[Collected data]

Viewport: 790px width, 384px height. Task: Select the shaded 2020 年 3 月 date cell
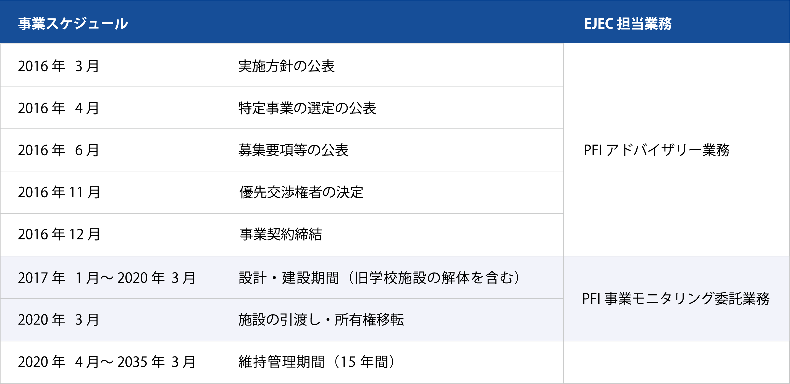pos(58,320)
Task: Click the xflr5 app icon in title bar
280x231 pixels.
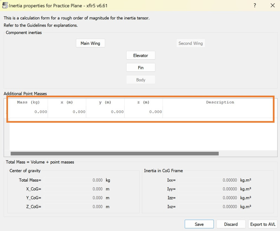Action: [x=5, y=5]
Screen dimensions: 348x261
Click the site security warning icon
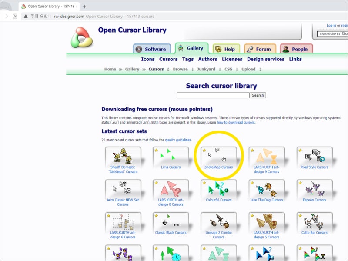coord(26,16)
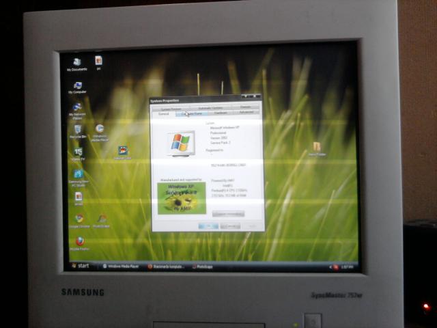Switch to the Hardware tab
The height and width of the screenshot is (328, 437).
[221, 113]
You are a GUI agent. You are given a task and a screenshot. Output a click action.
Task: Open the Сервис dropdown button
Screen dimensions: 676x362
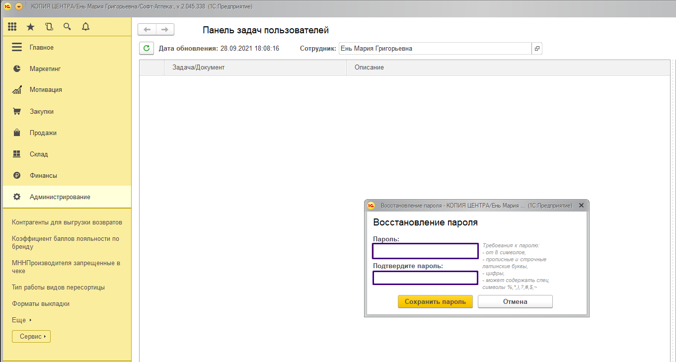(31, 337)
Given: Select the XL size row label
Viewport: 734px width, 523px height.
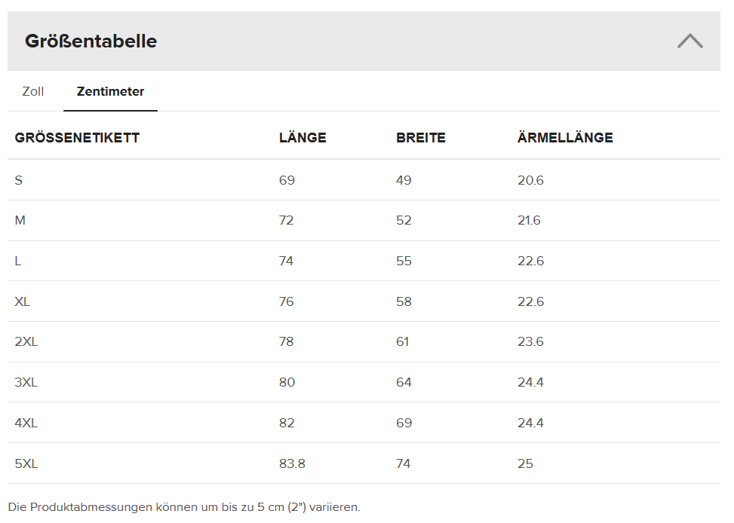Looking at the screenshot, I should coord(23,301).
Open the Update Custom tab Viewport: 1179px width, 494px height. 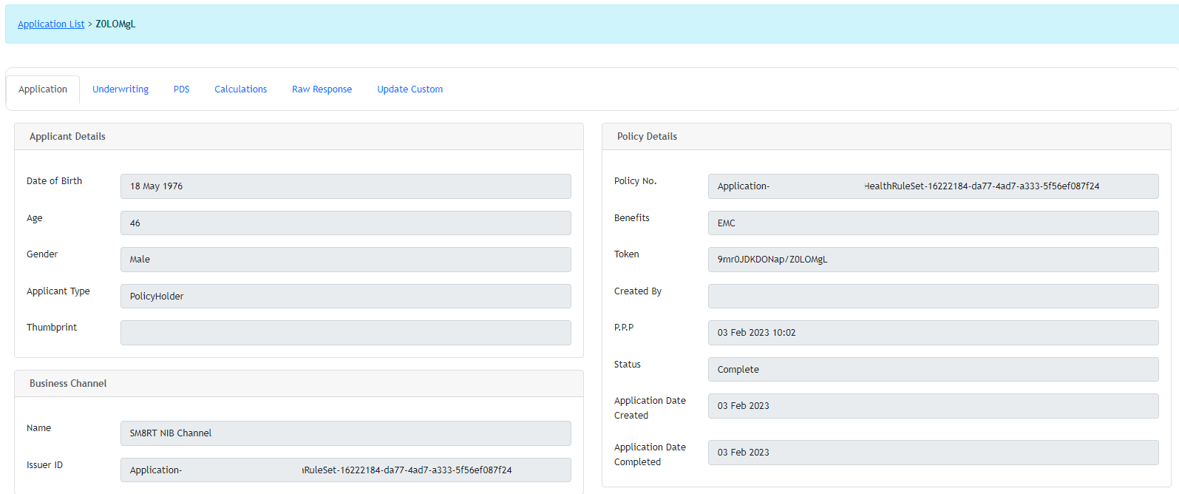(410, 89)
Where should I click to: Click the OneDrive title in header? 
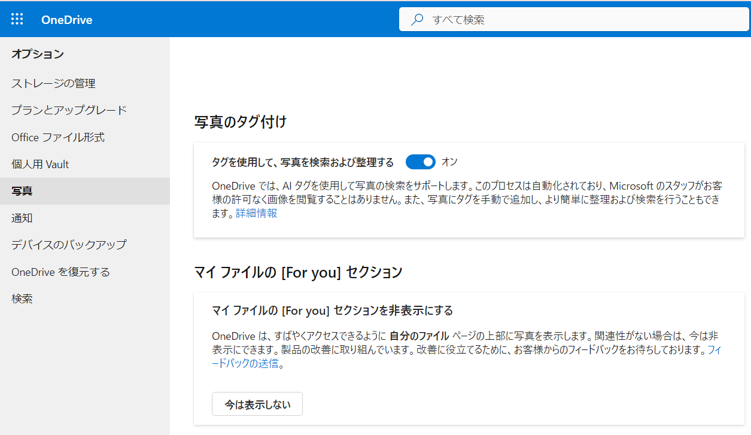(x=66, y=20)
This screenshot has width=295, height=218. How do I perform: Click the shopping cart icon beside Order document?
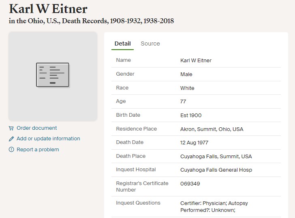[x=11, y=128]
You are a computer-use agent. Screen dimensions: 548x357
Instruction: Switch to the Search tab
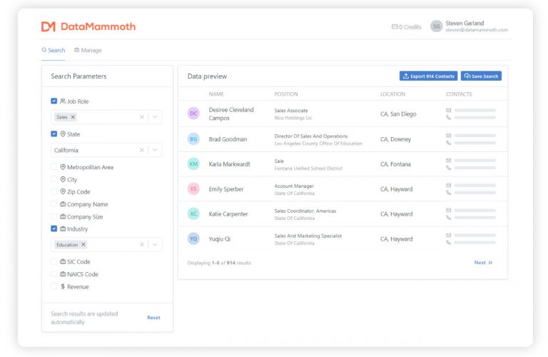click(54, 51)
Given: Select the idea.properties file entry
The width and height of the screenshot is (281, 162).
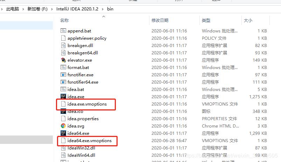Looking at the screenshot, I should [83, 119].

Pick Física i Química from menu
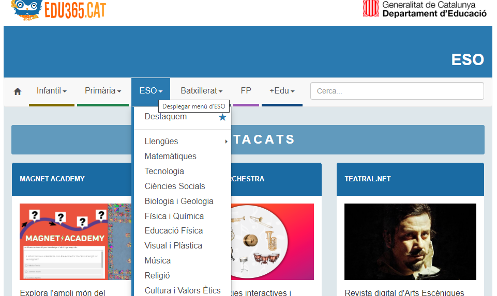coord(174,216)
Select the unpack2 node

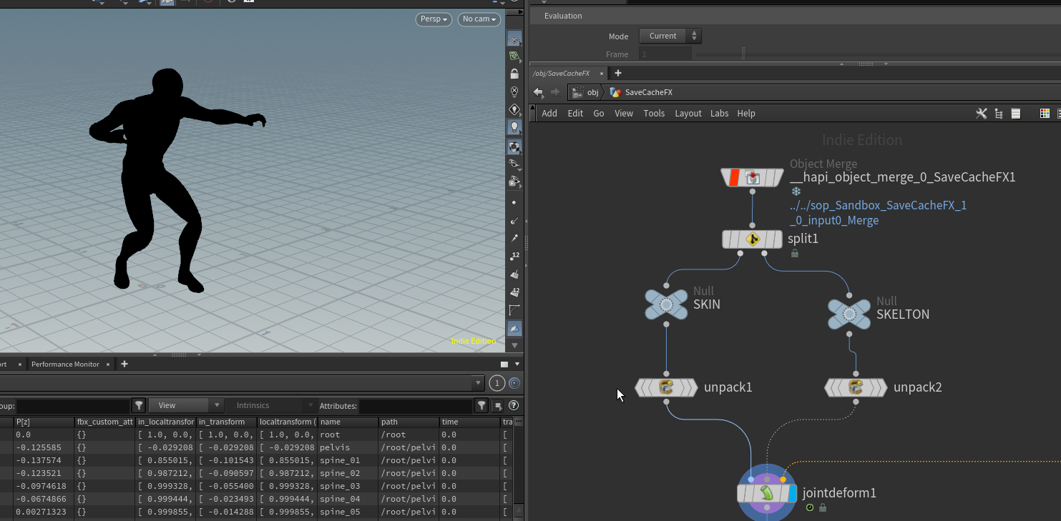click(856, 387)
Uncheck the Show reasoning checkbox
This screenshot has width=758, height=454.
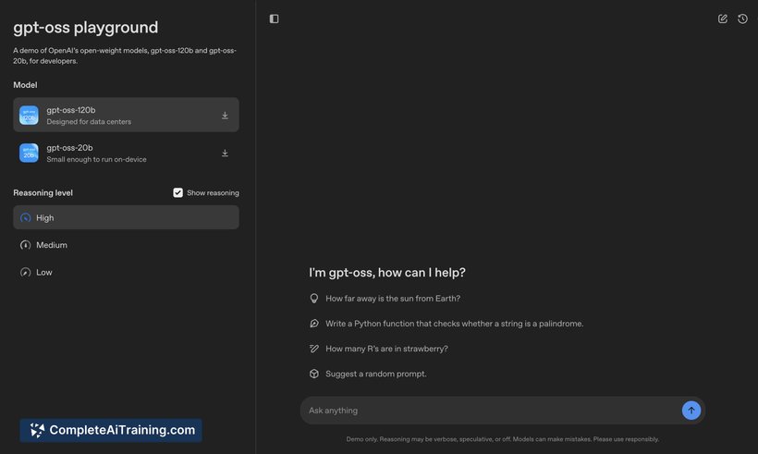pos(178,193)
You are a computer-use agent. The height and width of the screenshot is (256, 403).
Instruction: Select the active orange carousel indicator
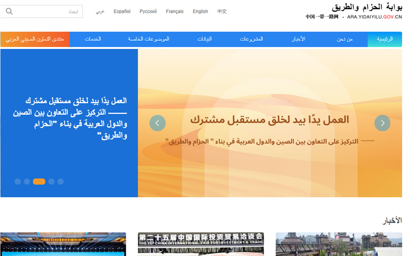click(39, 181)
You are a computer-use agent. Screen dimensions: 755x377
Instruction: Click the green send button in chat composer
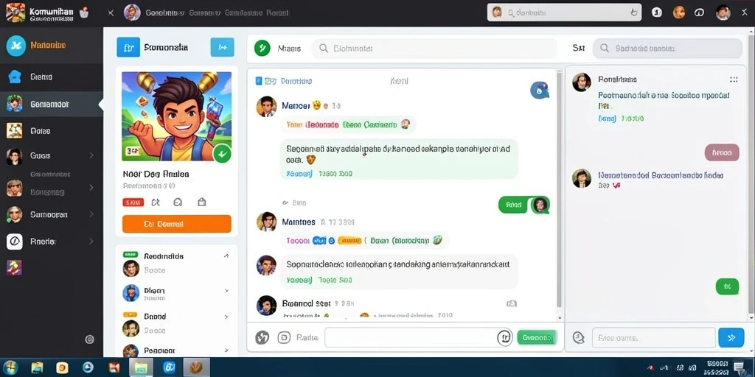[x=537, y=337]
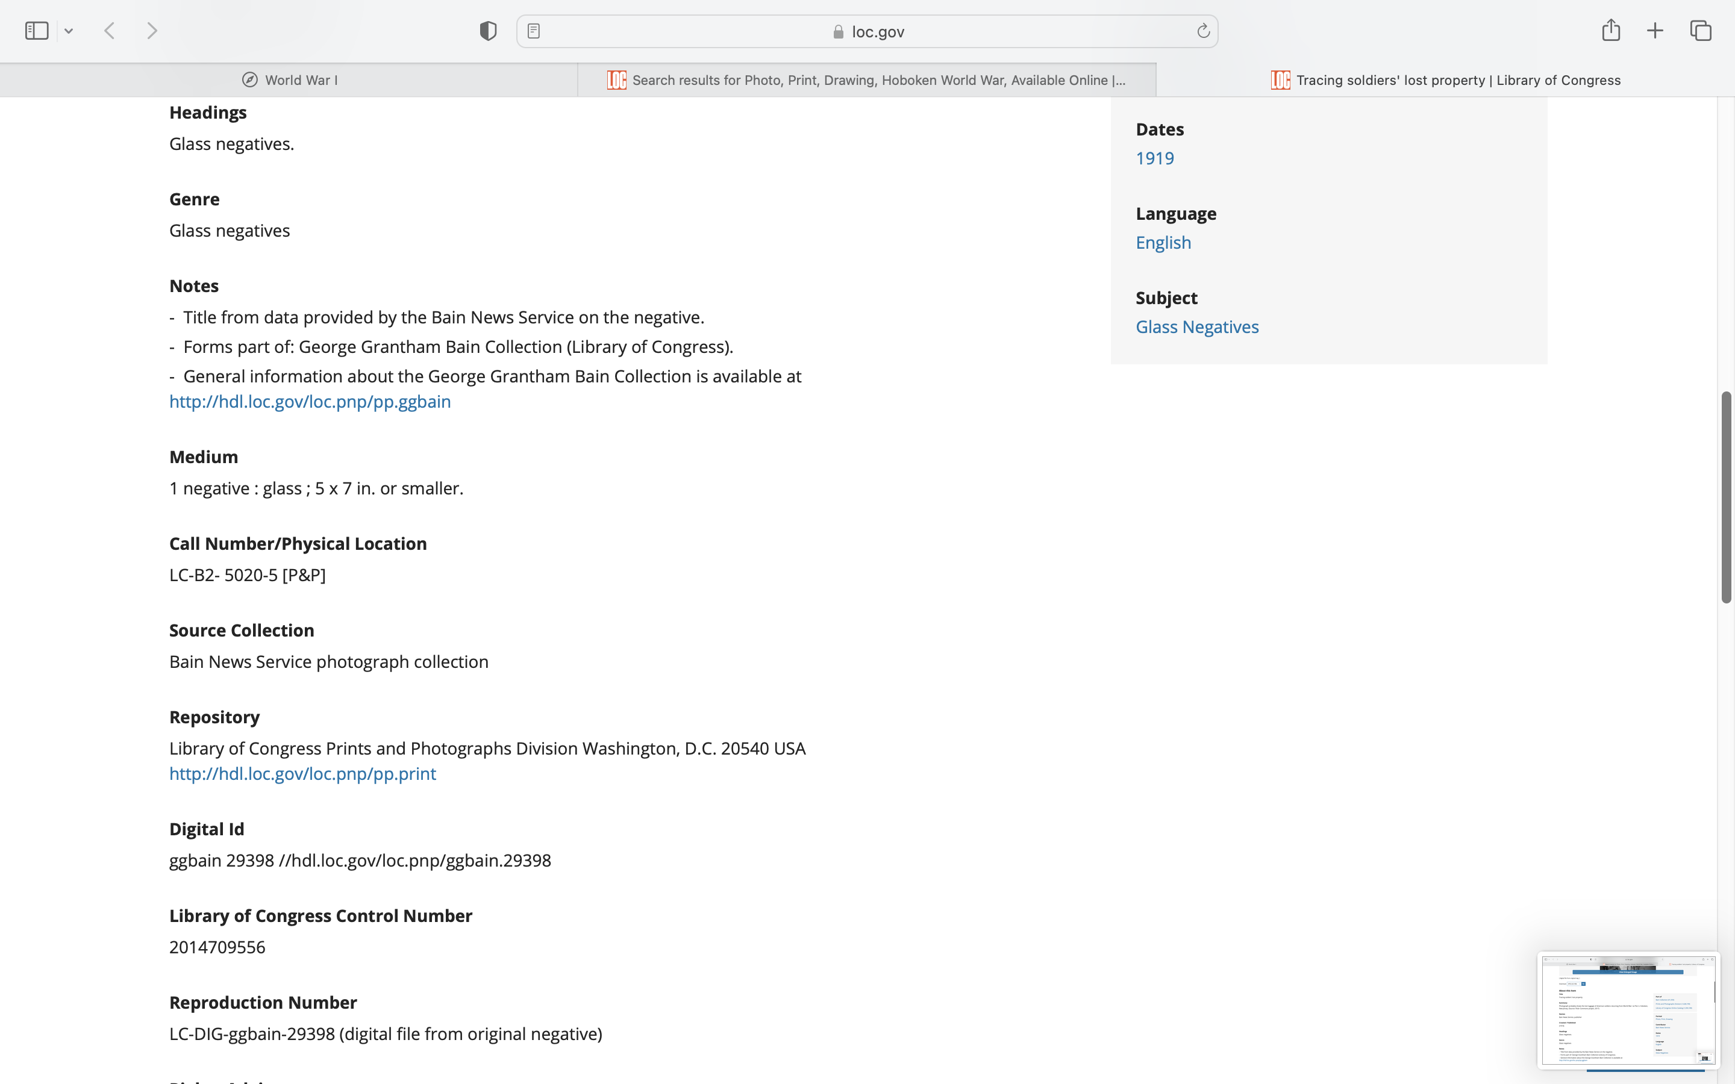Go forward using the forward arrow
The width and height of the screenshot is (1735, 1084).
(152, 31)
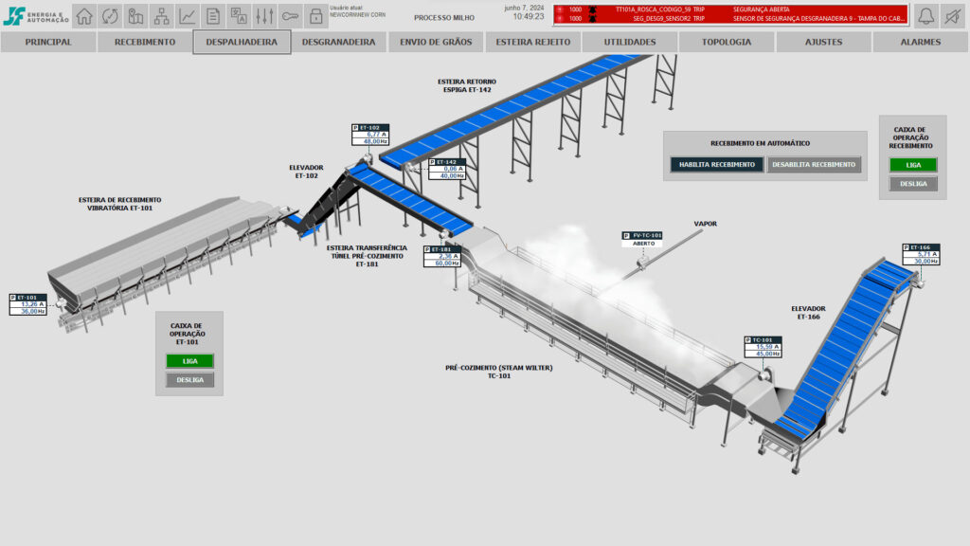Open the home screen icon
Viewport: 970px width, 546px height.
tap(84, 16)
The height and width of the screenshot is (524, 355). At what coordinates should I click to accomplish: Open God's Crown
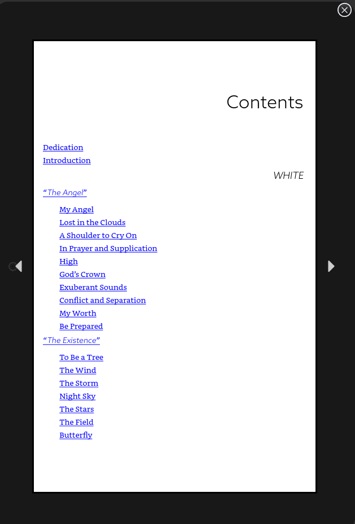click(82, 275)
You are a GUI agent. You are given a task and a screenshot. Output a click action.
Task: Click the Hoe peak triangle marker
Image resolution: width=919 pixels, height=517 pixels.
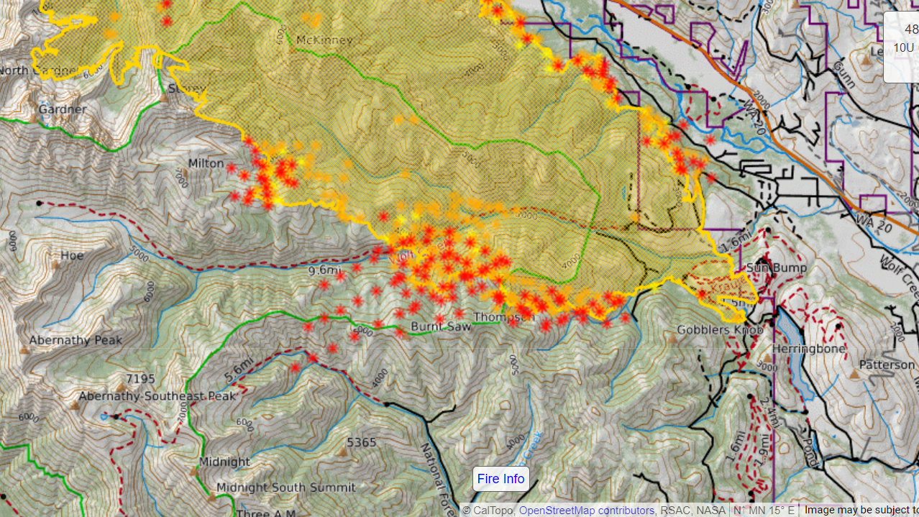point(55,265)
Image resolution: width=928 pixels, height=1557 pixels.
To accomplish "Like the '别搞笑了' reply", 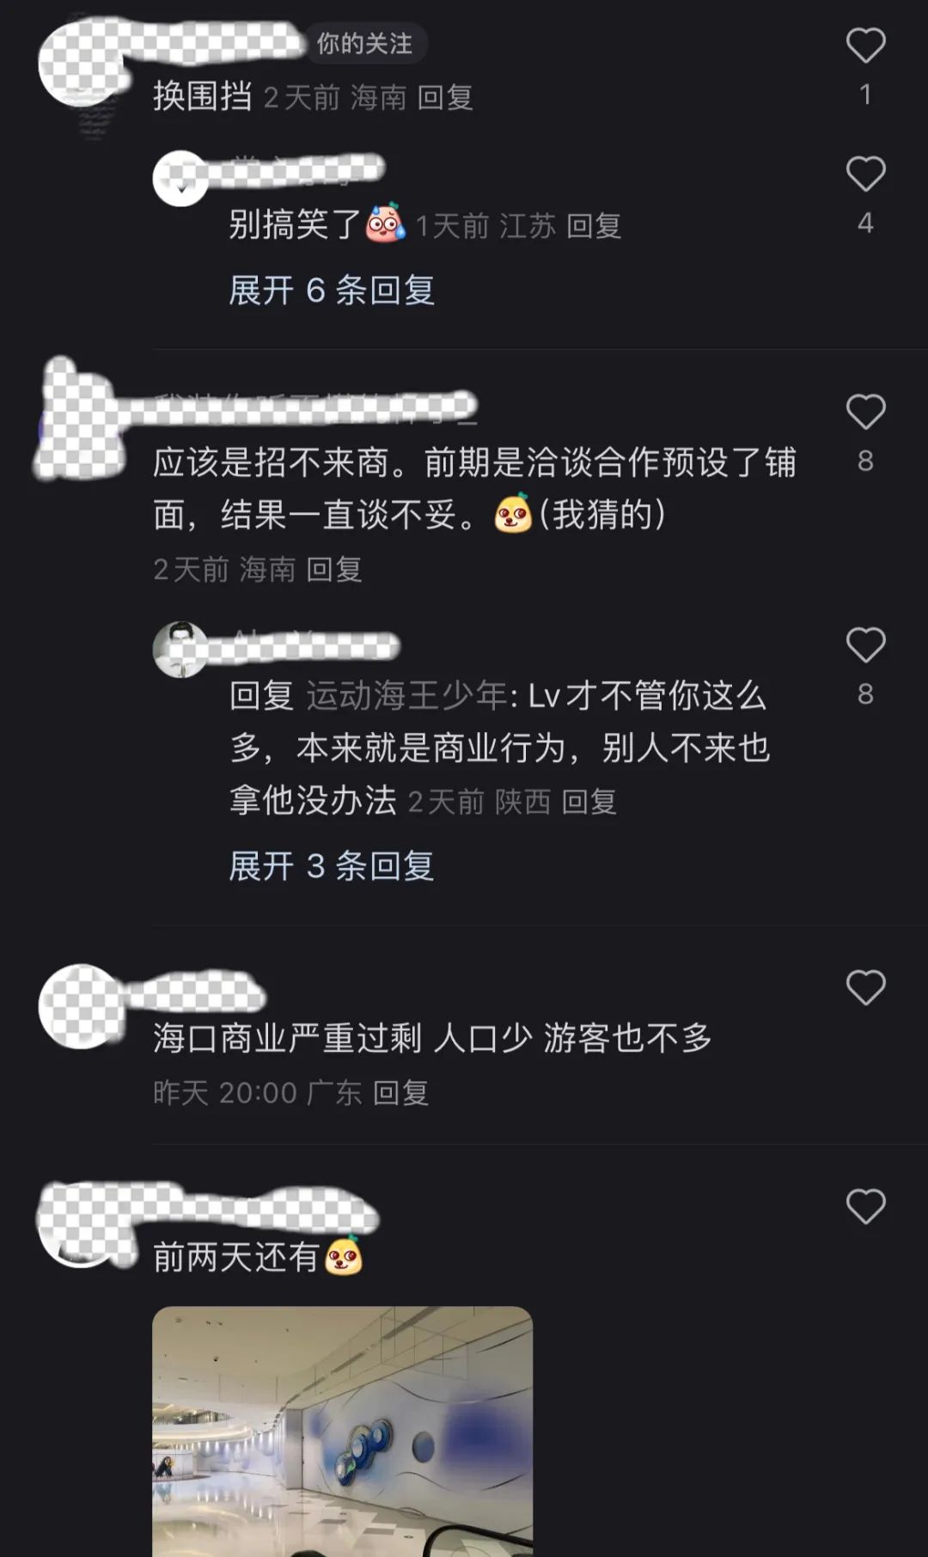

> **What is expected**
Output exactly the lines from the line with "Given: Select the idea.properties file entry" to the last line of the records, including both, and leave every picture out.

> **Written response**
Given: Select the idea.properties file entry
The width and height of the screenshot is (281, 162).
Looking at the screenshot, I should [83, 119].

Pick Física i Química from menu
coord(174,216)
Select the unpack2 node

click(856, 387)
Uncheck the Show reasoning checkbox
This screenshot has width=758, height=454.
pos(178,193)
You are a computer-use agent. The height and width of the screenshot is (256, 403).
Instruction: Select the active orange carousel indicator
click(39, 181)
You are a computer-use agent. Screen dimensions: 755x377
Instruction: Click the green send button in chat composer
[x=537, y=337]
Go forward using the forward arrow
The width and height of the screenshot is (1735, 1084).
(152, 31)
Open the home screen icon
Viewport: 970px width, 546px height.
tap(84, 16)
The height and width of the screenshot is (524, 355). At what coordinates should I click to accomplish: Open God's Crown
click(82, 275)
You are a GUI agent. You are given a task and a screenshot. Output a click action.
Task: Click the Hoe peak triangle marker
Image resolution: width=919 pixels, height=517 pixels.
point(55,265)
Image resolution: width=928 pixels, height=1557 pixels.
To accomplish "Like the '别搞笑了' reply", 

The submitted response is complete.